Edward Burne Jones (Pre-Raphaelite Brotherhood) The Briar Rose Series
Edward Burne-Jones ( Birmingham, 28.8. 1833 – London, 17.6.1898)
fordshire
Like many of Burne-Jones' major projects, the evolution of the Briar Rose cycle was complex. The cycle began life as tiles commissioned in the mid-1860s from Morris & Co. by, among others, the artist Myles Birket Foster, (now in the Victoria & Albert Museum), or Sir John Scott (Now in the Ashmolean Museum (Oxford)). In August 1869, the most important patron of Burne-Jones' middle years, the Glasgow businessman and MP, William Graham, asked the artist to paint 'the Sleeping Princess Knights enchanted', and with this encouragement, Burne-Jones seems to have first contemplated expanding the series to larger oil paintings.
Burne-Jones produced one scene, The Briar Wood almost immediately, but seems not to have offered it to Graham, but possibly to Murray Marks.

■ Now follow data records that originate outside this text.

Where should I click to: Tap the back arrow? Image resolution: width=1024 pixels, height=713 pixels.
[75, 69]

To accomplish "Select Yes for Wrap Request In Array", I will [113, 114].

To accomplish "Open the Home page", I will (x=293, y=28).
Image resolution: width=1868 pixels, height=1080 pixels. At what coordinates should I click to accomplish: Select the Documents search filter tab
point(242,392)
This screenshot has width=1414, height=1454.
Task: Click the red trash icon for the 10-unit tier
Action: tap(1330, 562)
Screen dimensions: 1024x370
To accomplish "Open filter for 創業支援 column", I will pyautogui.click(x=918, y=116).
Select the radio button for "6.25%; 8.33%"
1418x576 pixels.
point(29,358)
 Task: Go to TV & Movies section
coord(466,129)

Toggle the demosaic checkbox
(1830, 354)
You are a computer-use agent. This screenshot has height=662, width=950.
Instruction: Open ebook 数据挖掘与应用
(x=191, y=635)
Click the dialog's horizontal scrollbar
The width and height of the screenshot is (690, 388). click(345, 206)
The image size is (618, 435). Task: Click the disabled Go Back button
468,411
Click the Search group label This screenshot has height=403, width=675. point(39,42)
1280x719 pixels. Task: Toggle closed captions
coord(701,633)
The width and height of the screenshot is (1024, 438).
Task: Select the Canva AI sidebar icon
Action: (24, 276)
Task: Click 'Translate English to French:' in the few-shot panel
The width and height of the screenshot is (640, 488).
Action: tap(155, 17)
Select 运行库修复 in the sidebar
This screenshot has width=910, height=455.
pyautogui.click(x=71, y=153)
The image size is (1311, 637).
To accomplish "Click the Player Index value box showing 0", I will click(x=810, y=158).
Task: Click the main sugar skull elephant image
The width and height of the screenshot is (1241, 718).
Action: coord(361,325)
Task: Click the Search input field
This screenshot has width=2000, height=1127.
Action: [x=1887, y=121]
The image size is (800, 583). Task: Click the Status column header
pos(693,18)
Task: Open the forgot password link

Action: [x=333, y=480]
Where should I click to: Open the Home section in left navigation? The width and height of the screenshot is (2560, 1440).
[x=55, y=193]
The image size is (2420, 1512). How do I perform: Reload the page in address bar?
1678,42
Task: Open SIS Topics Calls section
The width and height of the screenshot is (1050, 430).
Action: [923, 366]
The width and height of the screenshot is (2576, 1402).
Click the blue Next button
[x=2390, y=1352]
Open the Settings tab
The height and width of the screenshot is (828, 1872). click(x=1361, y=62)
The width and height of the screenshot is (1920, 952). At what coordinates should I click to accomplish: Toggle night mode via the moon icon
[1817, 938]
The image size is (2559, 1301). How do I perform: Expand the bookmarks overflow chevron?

Instead, he began work on a set of three paintings on the same theme, but on a slightly smaller scale. The result was the so-called 'small Briar Rose' series, painted 1871 and 1873, which was bought by Graham and is now in the Museo de Arte, Ponce, in Puerto Rico. The other scenes treated were The Council Chamber and The Rose Bower. In 1871 Burne-Jones also painted a small version of The Rose Bower for Murray Marks.
About 1873, Burne-Jones began considering expanding the cycle on to canvases up to 100in long. The new project was offered to Graham, but he had to refuse it for lack of space. The Burne-Jones work record for 1874 and 1875 mentions work on this second series, but Burne-Jones does not seem to have taken it up in earnest again until 1884.
In 1888 Burne-Jones painted a new versión of The Rose Bower, given as a wedding present to his daughter Margaret.
Burne-Jones seems to have been dissatisfied with what he produced and started again on fresh canvases. Finishing the series to his satisfaction took from the autumn of 1885 to April 1890. They were sold to Lord Faringdon, who also owned such major Burne-Jones's as The Days of Creation. Burne-Jones was invited to Buscot to see the pictures and proposed extending the frames of the original four canvases to accommodate two further small canvases and eight slips which, with William Morris' verses inscribed at the base of the main frame, would give continuity to the series.
In his final years, Burne-Jones spent much time making marketable material in his studio. He completed the canvases he had abandoned when working on the Buscot Park series. They were sold through Agnew's and have since been dispersed. The third set comprises The Garden Court (Bristol City Art Gallery), The Council Chamber (Delaware Art Gallery, Wilmington) and The Rose Bower (Hugh Lane Gallery of Modern Art, Dublin).